Meest opvallend is dat de direct betrokken duikers of hun buddy’s zelf bijna geen meldingen meer doen. In de meeste gevallen (66 van de 84) komen de meldingen van derden. Dat wil zeggen: uit de media of van ziekenhuizen die duikers hebben behandeld. ‘Dit is een probleem,’ schrijft DOSA-voorzitter David Wassing in het jaarverslag. ‘Want meldingen van de betrokkenen zelf bevatten vaak de meeste details. En die details stellen ons in staat een gedegen analyse te maken.’ Het effect hiervan zie je terug in de grafieken en het jaarverslag. In ongeveer de helft van de gevallen kan DOSA niet terugvinden hoe oud de betrokkene was, of het een man of een vrouw was en hoeveel duikervaring hij of zij had. De toedracht van het ongeval of incident blijft onbekend. Daarnaast stuurt de Vlaamse duikbond NELOS de meldingen door van incidenten met Belgische duikers in Nederland. NELOS is strikter op de ongevallenregistratie: melding geldt daar als voorwaarde bij de ongevallenverzekering. Dit kan ten onrechte het beeld opleveren dat Belgische duikers vaker brokken maken.
Raadsel
Het enige (geregistreerde) dodelijke ongeval in 2019 gebeurde op Bonaire. Daar dook een 55-jarige vrouw solo met een rebreather. Op 25 meter diepte werd zij gevonden, zonder mondstuk in haar mond. Een eerste onderzoek van de rebreather leverde geen aanwijzingen op van technische mankementen. De vermoedelijke doodsoorzaak is CO2 vergiftiging. Decompressieongevallen doen zich relatief vaak voor in combinatie met andere factoren: ongecontroleerde opstijging, meerdere diepe herhalingsduiken in een korte periode, zware inspanning tijdens de duik of stops overslaan wegens luchtgebrek. Een duiker moest door luchtgebrek de alternatieve luchtvoorziening van de buddy vragen maar stak deze ondersteboven in haar mond. Daardoor kreeg ze water binnen en kon de decompressie niet worden afgemaakt. Een duiker schrijft: ‘Ben een week op vakantie geweest om te duiken. Na de tweede duik kreeg ik rode vlekken op mijn buik, raadsel voor mij wat dit was. Na nog twee duiken de volgende dag liepen de verschijnselen op. Na veel Google en bellen bleek ik skin bends opgelopen te hebben.’ Uit de registratie blijkt niet of deze duiker zich heeft laten behandelen.
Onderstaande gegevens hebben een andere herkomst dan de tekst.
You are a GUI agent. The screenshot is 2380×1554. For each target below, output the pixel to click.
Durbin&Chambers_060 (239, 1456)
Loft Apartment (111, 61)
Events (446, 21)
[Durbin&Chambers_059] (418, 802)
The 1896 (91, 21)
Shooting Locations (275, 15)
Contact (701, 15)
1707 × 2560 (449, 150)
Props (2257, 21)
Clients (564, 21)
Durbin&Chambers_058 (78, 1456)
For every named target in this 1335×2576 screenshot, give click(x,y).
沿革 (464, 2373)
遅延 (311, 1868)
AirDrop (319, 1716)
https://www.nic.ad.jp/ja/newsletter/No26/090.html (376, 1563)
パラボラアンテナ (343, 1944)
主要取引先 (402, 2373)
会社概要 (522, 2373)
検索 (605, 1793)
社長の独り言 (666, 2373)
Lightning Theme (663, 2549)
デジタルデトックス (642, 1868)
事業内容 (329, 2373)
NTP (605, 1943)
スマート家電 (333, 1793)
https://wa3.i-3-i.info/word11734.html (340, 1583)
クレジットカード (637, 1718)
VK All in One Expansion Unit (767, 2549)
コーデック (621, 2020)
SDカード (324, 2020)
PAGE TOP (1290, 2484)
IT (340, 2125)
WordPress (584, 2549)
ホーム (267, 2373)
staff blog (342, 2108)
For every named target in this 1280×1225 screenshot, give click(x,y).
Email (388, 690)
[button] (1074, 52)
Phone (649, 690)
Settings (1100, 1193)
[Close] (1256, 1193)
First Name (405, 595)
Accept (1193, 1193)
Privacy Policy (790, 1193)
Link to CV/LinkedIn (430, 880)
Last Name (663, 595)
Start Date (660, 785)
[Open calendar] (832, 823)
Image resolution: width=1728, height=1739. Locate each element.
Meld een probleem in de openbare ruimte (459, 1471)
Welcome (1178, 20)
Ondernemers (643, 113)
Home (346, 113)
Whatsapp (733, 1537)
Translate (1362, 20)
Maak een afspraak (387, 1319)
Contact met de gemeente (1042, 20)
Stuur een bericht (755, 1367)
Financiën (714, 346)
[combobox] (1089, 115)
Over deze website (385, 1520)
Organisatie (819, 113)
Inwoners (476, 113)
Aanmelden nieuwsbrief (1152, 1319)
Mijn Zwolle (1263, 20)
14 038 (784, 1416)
Onvoldoende duikvaardigheid leidt tot panieksituaties.
In tien gevallen speelt het verkeerd gebruik van materiaal een rol bij het ontstaan van een incident. Zo maakte een instructeur een ongecontroleerde opstijging omdat hij verkeerd was uitgelood. Ondanks de rommelige eerstehulpverlening hield hij er geen klachten aan over. Een andere duiker kwam in de problemen doordat een geleende loodgordel niet goed was vastgemaakt en losraakte. Ook dit leidde tot een ongecontroleerde opstijging van 8,5 meter diepte. Op de kant is na telefonisch raadplegen van een duikerarts een uur lang zuurstof toegediend. En een duiker had angstige momenten toen zijn wing vol water liep omdat de tie-wraps van de inflator waren geschoten. Duikmateriaal speelde in 2019 (10 keer) overigens een minder grote rol bij het ontstaan van duikongevallen en –incidenten dan in 2018 (29 keer). In vijf gevallen was sprake van valpartijen door gladheid of problemen met een duiktrap. Dat leidde onder meer tot een botbreuk, een gescheurde spier, een gekneusde knie en pijnlijke handen en knieën.
Blijven trainen
Op basis van de ongevallenregistratie komt DOSA tot de slotsom dat duikers nog steeds duiken met materiaal dat ze onvoldoende kennen of beheersen. Er wordt gedoken buiten de competenties van de duiker en onvoldoende duikvaardigheid leidt tot panieksituaties. En de meldingen van ongevallen, decompressie- of ernstige ongevallen komen in de meeste gevallen van derden, waardoor de toedracht bij DOSA onbekend blijft. Uit de analyse heeft DOSA vier aanbevelingen herleid:
- Train regelmatig de duikvaardigheid. Ook (juist!) als de opleiding is afgerond. Train daarbij ook op situaties die lastiger zijn, zoals het opstijgen met één vin, zonder vinnen of zonder masker. Doe dit eerst in een veilige omgeving zoals het zwembad.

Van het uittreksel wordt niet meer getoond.